* [TASK DESCRIPTION]:
Copy every entry exactly as given, minus the images.

* [RECORDS SUPPLIED]:

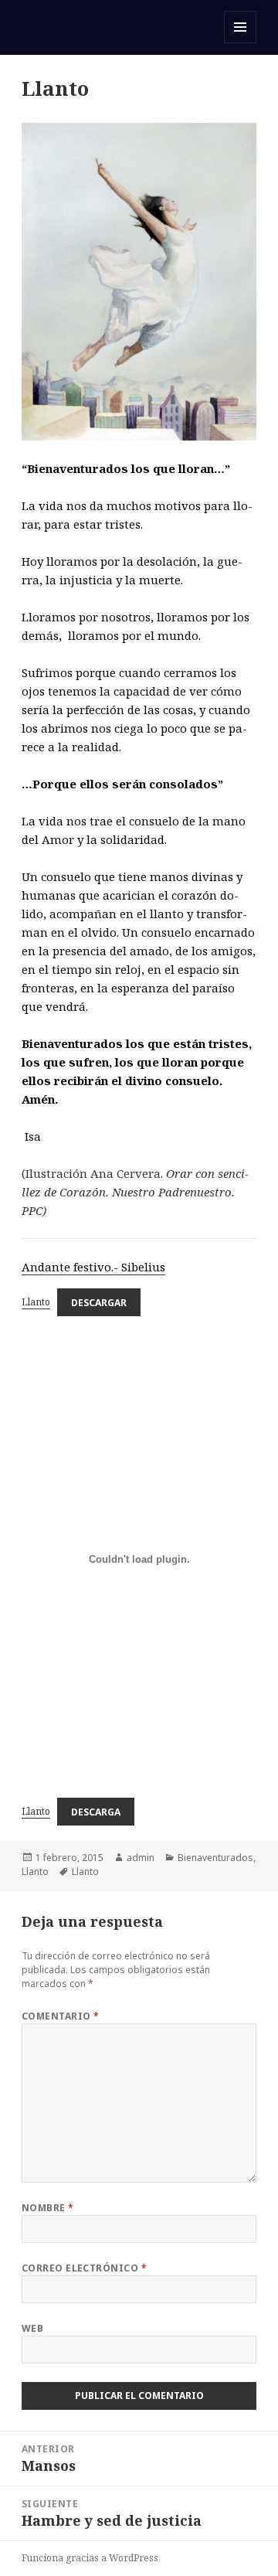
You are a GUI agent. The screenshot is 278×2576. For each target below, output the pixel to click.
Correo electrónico (84, 2268)
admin (140, 1857)
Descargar (99, 1301)
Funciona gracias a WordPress (90, 2557)
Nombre (48, 2207)
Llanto (36, 1301)
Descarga (95, 1811)
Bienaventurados (215, 1857)
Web (32, 2328)
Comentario (61, 2016)
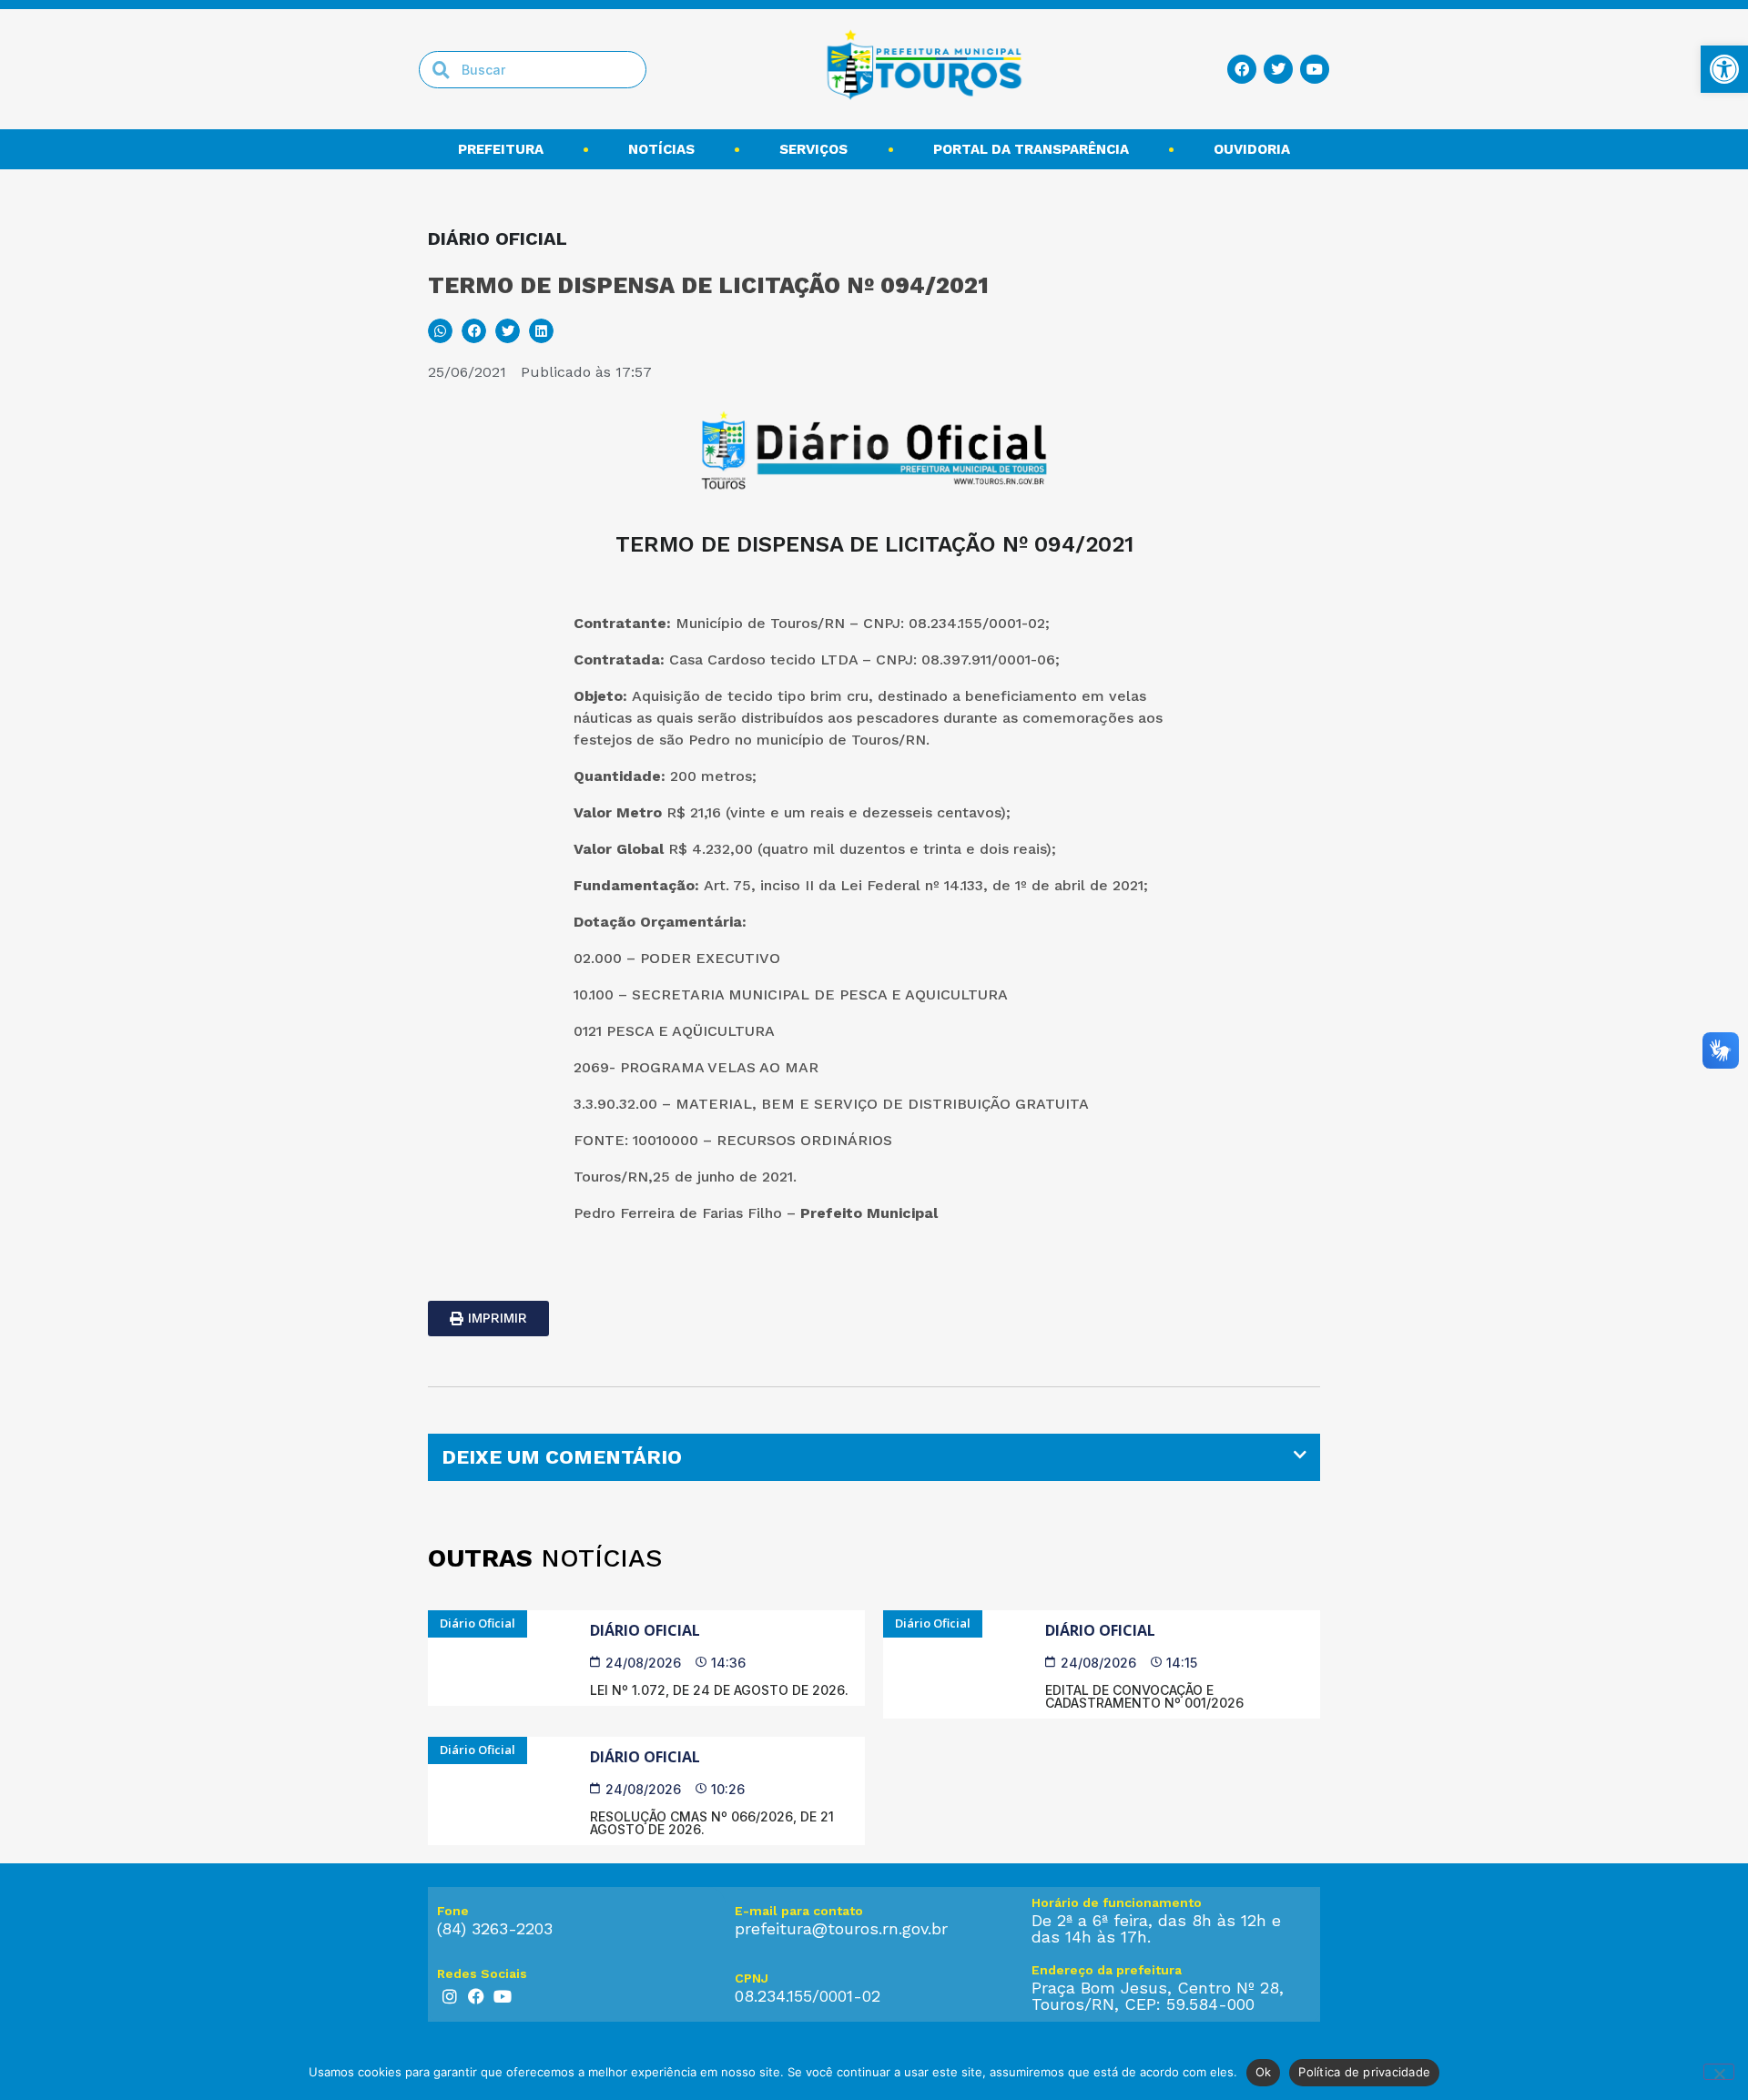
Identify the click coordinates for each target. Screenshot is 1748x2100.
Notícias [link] (661, 149)
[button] (440, 331)
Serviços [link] (813, 149)
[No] (1718, 2072)
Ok (1263, 2071)
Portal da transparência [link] (1031, 149)
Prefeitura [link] (501, 149)
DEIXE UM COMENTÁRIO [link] (562, 1457)
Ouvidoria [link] (1252, 149)
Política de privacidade (1364, 2071)
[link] (1724, 69)
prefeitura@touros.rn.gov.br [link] (841, 1928)
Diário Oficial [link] (645, 1630)
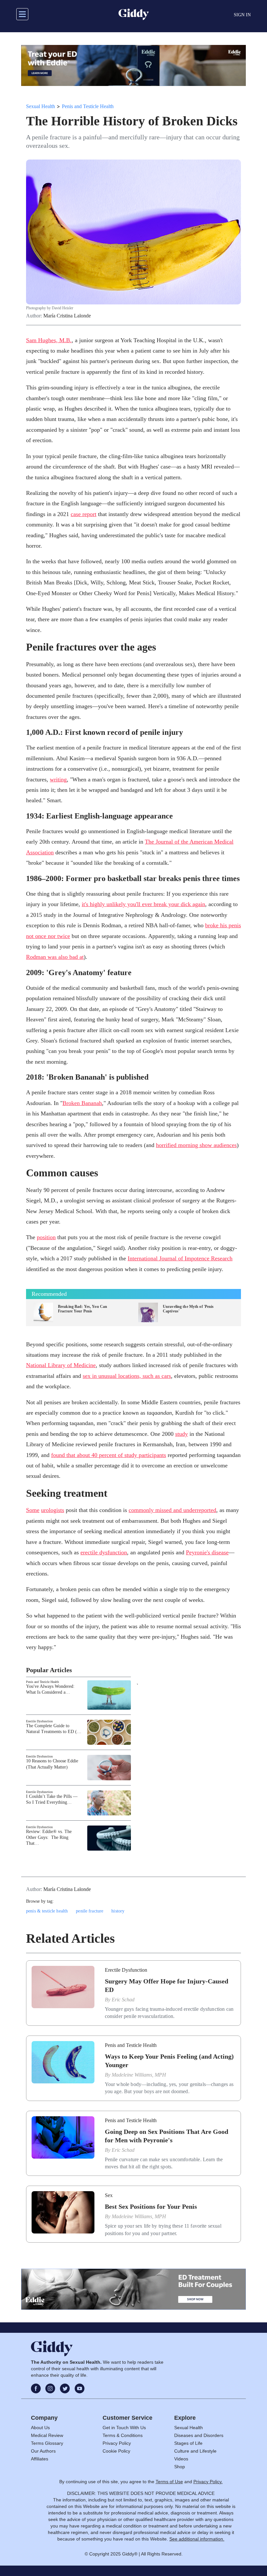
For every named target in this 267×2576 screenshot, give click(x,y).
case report (83, 514)
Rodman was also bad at (55, 957)
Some (32, 1510)
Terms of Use (169, 2481)
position (46, 1237)
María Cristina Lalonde (67, 315)
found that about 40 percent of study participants (108, 1455)
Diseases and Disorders (198, 2435)
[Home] (134, 14)
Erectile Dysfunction (39, 1721)
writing (58, 779)
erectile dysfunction (103, 1552)
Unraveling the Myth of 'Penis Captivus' (188, 1308)
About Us (40, 2427)
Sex (109, 2195)
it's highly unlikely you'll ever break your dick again (143, 904)
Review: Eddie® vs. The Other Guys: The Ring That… (49, 1837)
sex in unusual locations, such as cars (127, 1376)
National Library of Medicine (61, 1365)
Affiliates (39, 2458)
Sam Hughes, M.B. (49, 340)
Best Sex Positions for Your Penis (151, 2206)
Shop (179, 2466)
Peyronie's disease (207, 1552)
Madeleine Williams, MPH (139, 2075)
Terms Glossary (47, 2443)
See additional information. (196, 2538)
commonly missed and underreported (172, 1510)
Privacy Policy (117, 2443)
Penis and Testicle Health (88, 106)
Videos (181, 2458)
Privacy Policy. (208, 2481)
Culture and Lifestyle (195, 2451)
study (181, 1434)
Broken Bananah (82, 1103)
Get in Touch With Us (124, 2427)
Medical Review (47, 2435)
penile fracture (89, 1911)
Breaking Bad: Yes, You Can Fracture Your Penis (82, 1308)
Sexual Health (40, 106)
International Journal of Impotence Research (180, 1258)
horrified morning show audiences (196, 1145)
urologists (52, 1510)
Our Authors (43, 2451)
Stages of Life (188, 2443)
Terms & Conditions (123, 2435)
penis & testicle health (47, 1911)
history (117, 1911)
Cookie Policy (116, 2451)
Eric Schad (123, 1999)
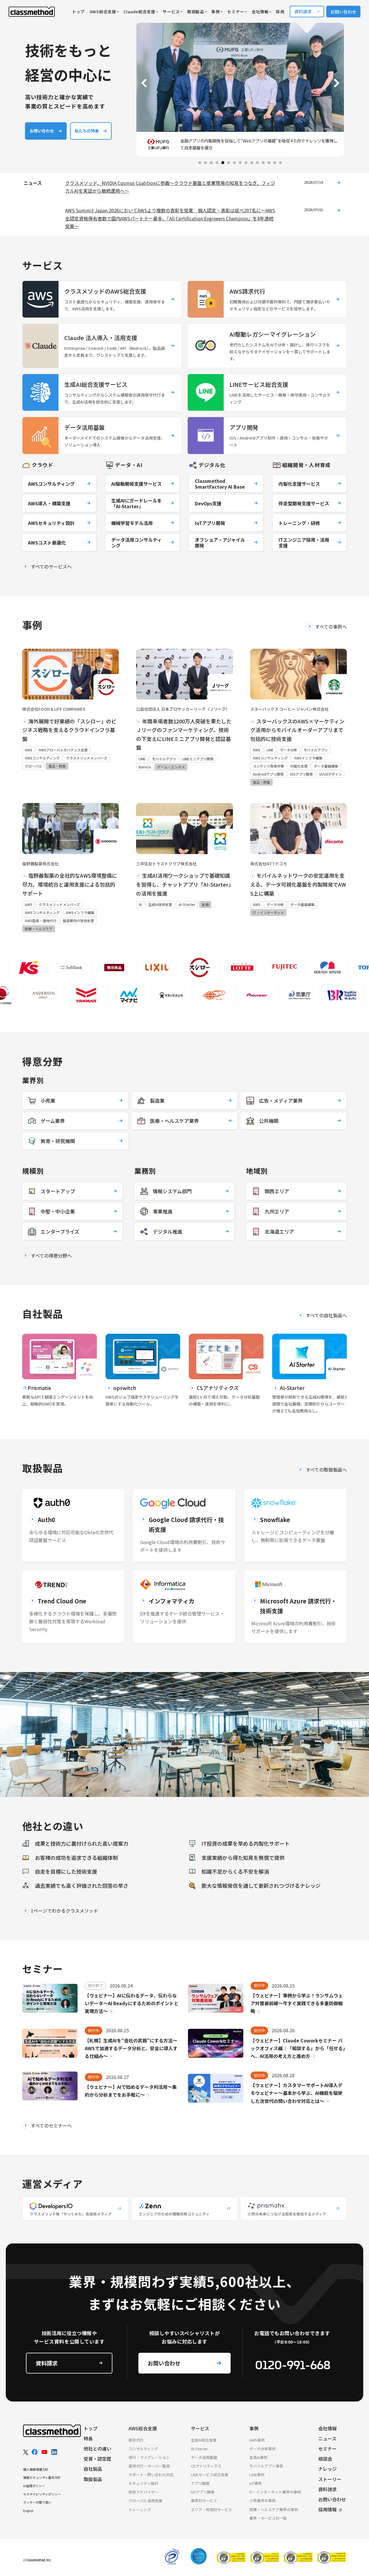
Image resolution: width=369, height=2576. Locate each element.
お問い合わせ (343, 12)
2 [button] (211, 162)
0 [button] (199, 162)
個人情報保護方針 (35, 2469)
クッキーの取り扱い (37, 2502)
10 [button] (257, 162)
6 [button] (234, 162)
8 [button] (245, 162)
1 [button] (205, 162)
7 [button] (240, 162)
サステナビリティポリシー (42, 2494)
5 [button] (228, 162)
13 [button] (274, 162)
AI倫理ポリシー (34, 2485)
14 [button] (280, 162)
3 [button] (217, 162)
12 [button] (269, 162)
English (28, 2510)
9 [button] (251, 162)
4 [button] (222, 162)
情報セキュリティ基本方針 (42, 2477)
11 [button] (263, 162)
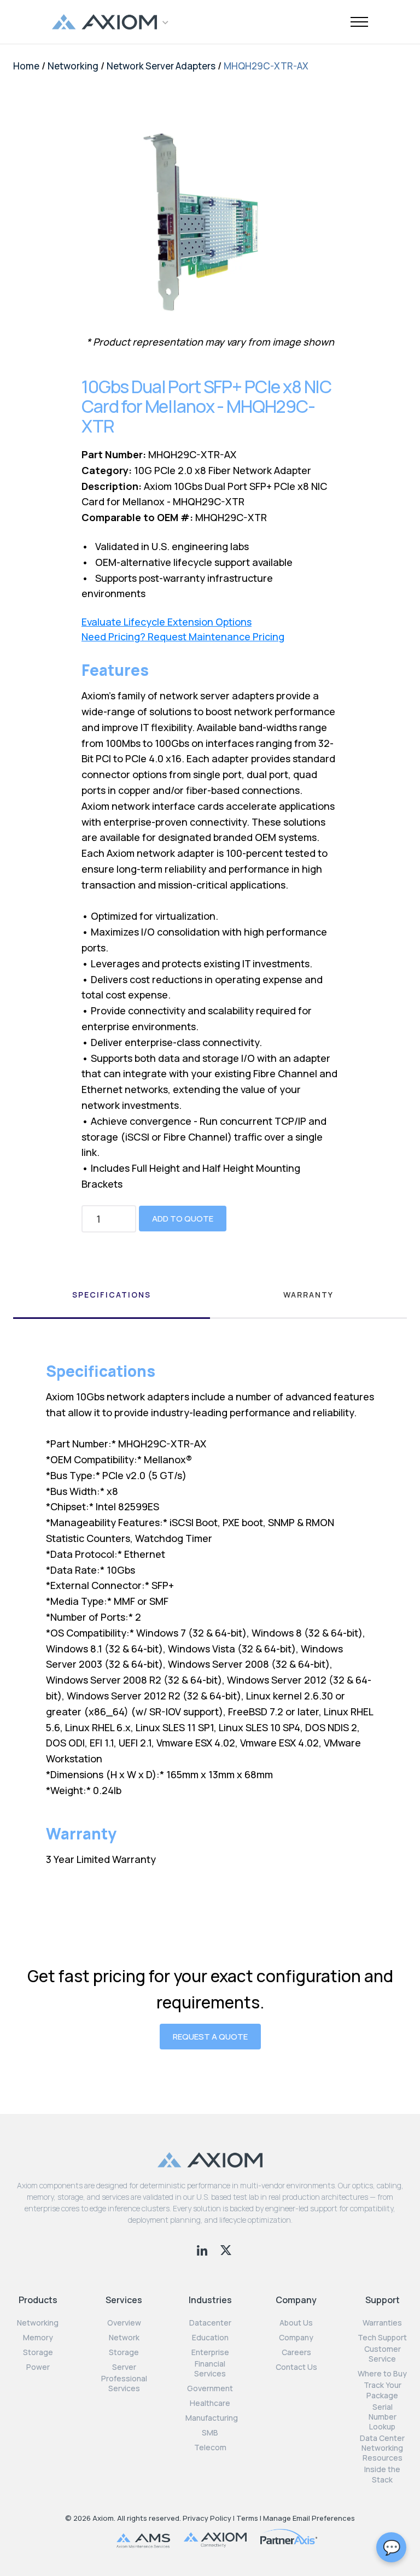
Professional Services (124, 2383)
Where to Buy (382, 2374)
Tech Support (382, 2338)
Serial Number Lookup (382, 2417)
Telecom (210, 2447)
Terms (247, 2518)
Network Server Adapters (161, 66)
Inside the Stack (382, 2474)
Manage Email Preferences (309, 2518)
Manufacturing (211, 2418)
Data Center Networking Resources (382, 2448)
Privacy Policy (207, 2518)
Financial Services (210, 2369)
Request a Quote (210, 2036)
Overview (124, 2323)
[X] (225, 2249)
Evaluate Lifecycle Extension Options (166, 622)
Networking (73, 66)
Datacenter (210, 2323)
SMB (210, 2433)
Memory (38, 2338)
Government (210, 2388)
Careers (296, 2352)
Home (26, 66)
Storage (38, 2352)
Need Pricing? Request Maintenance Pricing (182, 636)
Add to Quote (182, 1218)
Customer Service (382, 2354)
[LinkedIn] (203, 2249)
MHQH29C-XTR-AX (266, 66)
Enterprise (210, 2352)
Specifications (111, 1294)
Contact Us (296, 2367)
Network (124, 2338)
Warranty (308, 1294)
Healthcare (210, 2403)
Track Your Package (382, 2390)
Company (296, 2338)
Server (124, 2367)
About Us (296, 2323)
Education (210, 2338)
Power (38, 2367)
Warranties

* [TASK SOLUTION]:
You are a GUI agent. The screenshot is 278×2576. For each target below, output the pixel to click.
Correo electrónico (84, 2268)
admin (140, 1857)
Descargar (99, 1301)
Funciona gracias a WordPress (90, 2557)
Nombre (48, 2207)
Llanto (36, 1301)
Descarga (95, 1811)
Bienaventurados (215, 1857)
Web (32, 2328)
Comentario (61, 2016)
Identify the click coordinates for each target. Screenshot is 1748x2100.
Notícias [link] (661, 149)
[button] (440, 331)
Serviços [link] (813, 149)
[No] (1718, 2072)
Ok (1263, 2071)
Portal da transparência [link] (1031, 149)
Prefeitura [link] (501, 149)
DEIXE UM COMENTÁRIO [link] (562, 1457)
Ouvidoria [link] (1252, 149)
Política de privacidade (1364, 2071)
[link] (1724, 69)
prefeitura@touros.rn.gov.br [link] (841, 1928)
Diário Oficial [link] (645, 1630)
For every named target in this 267×2576 screenshot, give click(x,y).
case report (83, 514)
Rodman was also bad at (55, 957)
Some (32, 1510)
Terms of Use (169, 2481)
position (46, 1237)
María Cristina Lalonde (67, 315)
found that about 40 percent of study participants (108, 1455)
Diseases and Disorders (198, 2435)
[Home] (134, 14)
Erectile Dysfunction (39, 1721)
writing (58, 779)
erectile dysfunction (103, 1552)
Unraveling the Myth of 'Penis Captivus' (188, 1308)
About Us (40, 2427)
Sex (109, 2195)
it's highly unlikely you'll ever break your dick again (143, 904)
Review: Eddie® vs. The Other Guys: The Ring That… (49, 1837)
sex in unusual locations, such as cars (127, 1376)
National Library of Medicine (61, 1365)
Affiliates (39, 2458)
Sam Hughes, M.B. (49, 340)
Best Sex Positions for Your Penis (151, 2206)
Shop (179, 2466)
Peyronie's disease (207, 1552)
Madeleine Williams, MPH (139, 2075)
Terms Glossary (47, 2443)
See additional information. (196, 2538)
commonly missed and underreported (172, 1510)
Privacy Policy (117, 2443)
Penis and Testicle Health (88, 106)
Videos (181, 2458)
Privacy Policy. (208, 2481)
Culture and Lifestyle (195, 2451)
study (181, 1434)
Broken Bananah (82, 1103)
Get in Touch With Us (124, 2427)
Medical Review (47, 2435)
penile fracture (89, 1911)
Breaking Bad: Yes, You Can Fracture Your Penis (82, 1308)
Sexual Health (40, 106)
International Journal of Impotence Research (180, 1258)
horrified morning show audiences (196, 1145)
urologists (52, 1510)
Our Authors (43, 2451)
Stages of Life (188, 2443)
Terms & Conditions (123, 2435)
penis & testicle health (47, 1911)
history (117, 1911)
Cookie Policy (116, 2451)
Eric Schad (123, 1999)
Image resolution: width=369, height=2576. Locate each element.
お問い合わせ (343, 12)
2 [button] (211, 162)
0 [button] (199, 162)
個人情報保護方針 (35, 2469)
クッキーの取り扱い (37, 2502)
10 [button] (257, 162)
6 [button] (234, 162)
8 [button] (245, 162)
1 [button] (205, 162)
7 [button] (240, 162)
サステナビリティポリシー (42, 2494)
5 [button] (228, 162)
13 [button] (274, 162)
AI倫理ポリシー (34, 2485)
14 [button] (280, 162)
3 [button] (217, 162)
12 [button] (269, 162)
English (28, 2510)
9 [button] (251, 162)
4 [button] (222, 162)
情報セキュリティ基本方針 (42, 2477)
11 [button] (263, 162)
Professional Services (124, 2383)
Where to Buy (382, 2374)
Tech Support (382, 2338)
Serial Number Lookup (382, 2417)
Telecom (210, 2447)
Terms (247, 2518)
Network Server Adapters (161, 66)
Inside the Stack (382, 2474)
Manage Email Preferences (309, 2518)
Manufacturing (211, 2418)
Data Center Networking Resources (382, 2448)
Privacy Policy (207, 2518)
Financial Services (210, 2369)
Request a Quote (210, 2036)
Overview (124, 2323)
[X] (225, 2249)
Evaluate Lifecycle Extension Options (166, 622)
Networking (73, 66)
Datacenter (210, 2323)
SMB (210, 2433)
Memory (38, 2338)
Government (210, 2388)
Careers (296, 2352)
Home (26, 66)
Storage (38, 2352)
Need Pricing? Request Maintenance Pricing (182, 636)
Add to Quote (182, 1218)
Customer Service (382, 2354)
[LinkedIn] (203, 2249)
MHQH29C-XTR-AX (266, 66)
Enterprise (210, 2352)
Specifications (111, 1294)
Contact Us (296, 2367)
Network (124, 2338)
Warranty (308, 1294)
Healthcare (210, 2403)
Track Your Package (382, 2390)
Company (296, 2338)
Server (124, 2367)
About Us (296, 2323)
Education (210, 2338)
Power (38, 2367)
Warranties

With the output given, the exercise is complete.